• [Activity]:
Please transcribe, word for word, only the lines from the one containing "The image size is (845, 1397)." through the last line of the records below, both included, and leave out every picture.

• [Data for this task]:

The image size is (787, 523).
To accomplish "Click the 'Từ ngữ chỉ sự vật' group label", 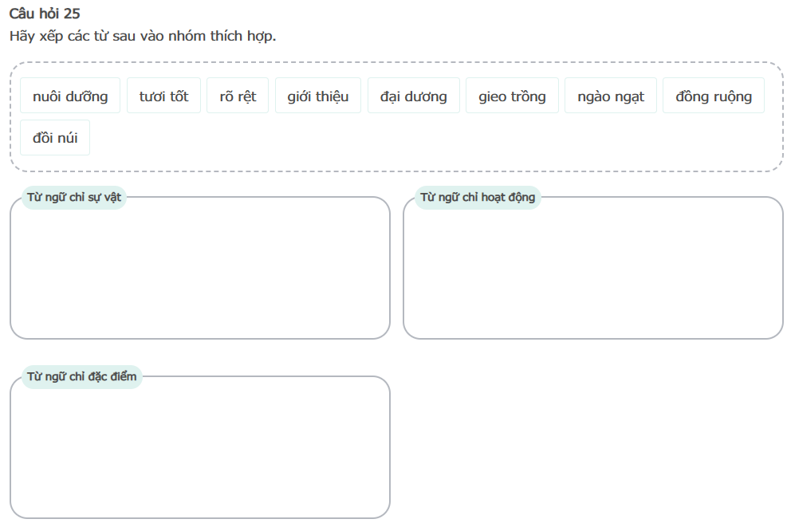I will point(74,197).
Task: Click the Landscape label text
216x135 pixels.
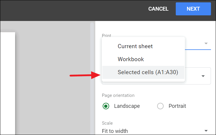Action: coord(127,106)
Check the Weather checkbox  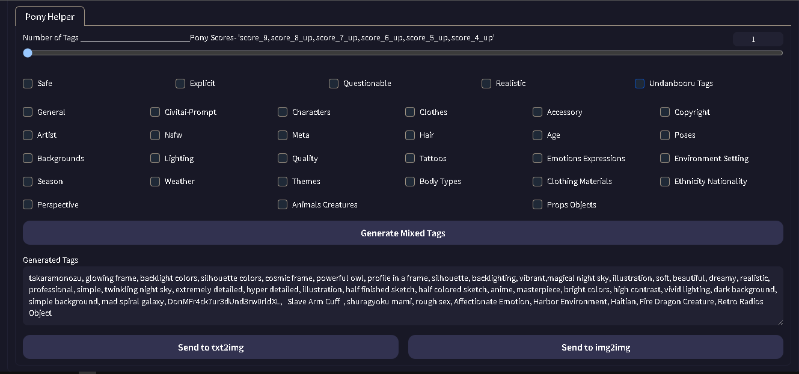pos(155,182)
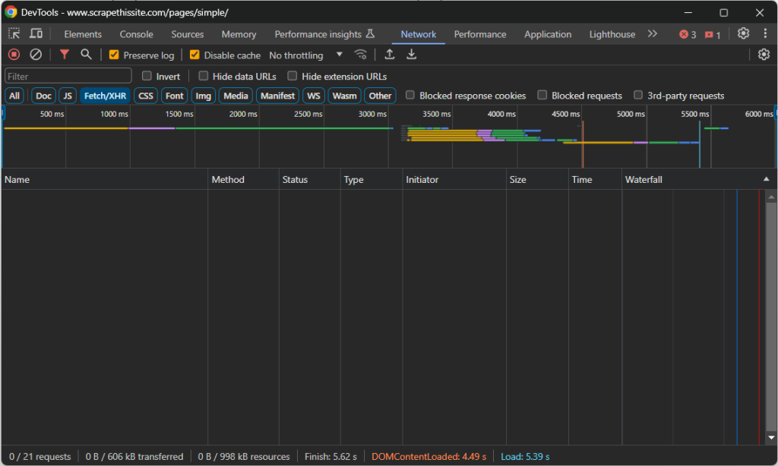Uncheck Preserve log checkbox
Viewport: 778px width, 466px height.
[114, 55]
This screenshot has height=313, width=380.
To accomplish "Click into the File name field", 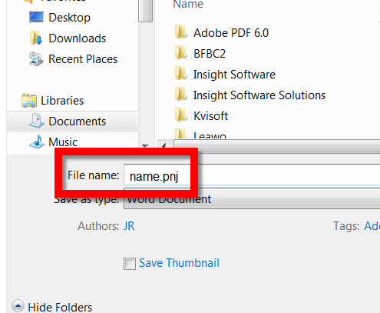I will [x=252, y=175].
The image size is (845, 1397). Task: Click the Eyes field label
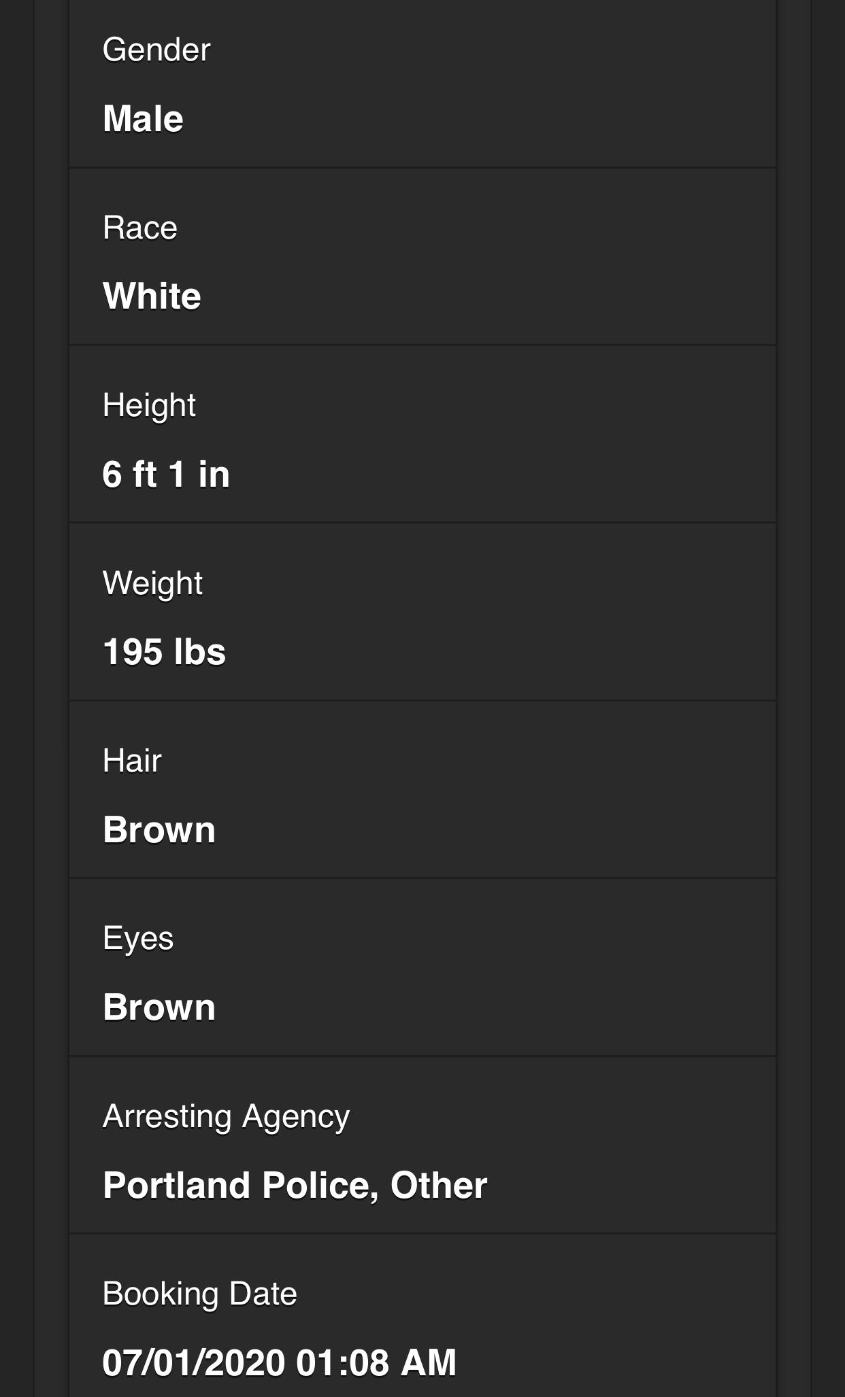click(x=138, y=939)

• [Solution to this problem]:
The image size is (845, 1397). Task: Click the Eyes field label
click(x=138, y=939)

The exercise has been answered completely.